Data for this exercise
[Start]
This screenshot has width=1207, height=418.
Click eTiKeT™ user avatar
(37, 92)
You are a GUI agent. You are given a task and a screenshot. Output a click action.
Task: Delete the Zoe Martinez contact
[End]
Stated goal
Copy all the records above word for word, keeping every line in its original order.

Output of the task
This screenshot has width=1207, height=418.
Click eTiKeT™ user avatar
(37, 92)
You are a GUI agent. You are given a task and a screenshot. Output a click action.
Task: Delete the Zoe Martinez contact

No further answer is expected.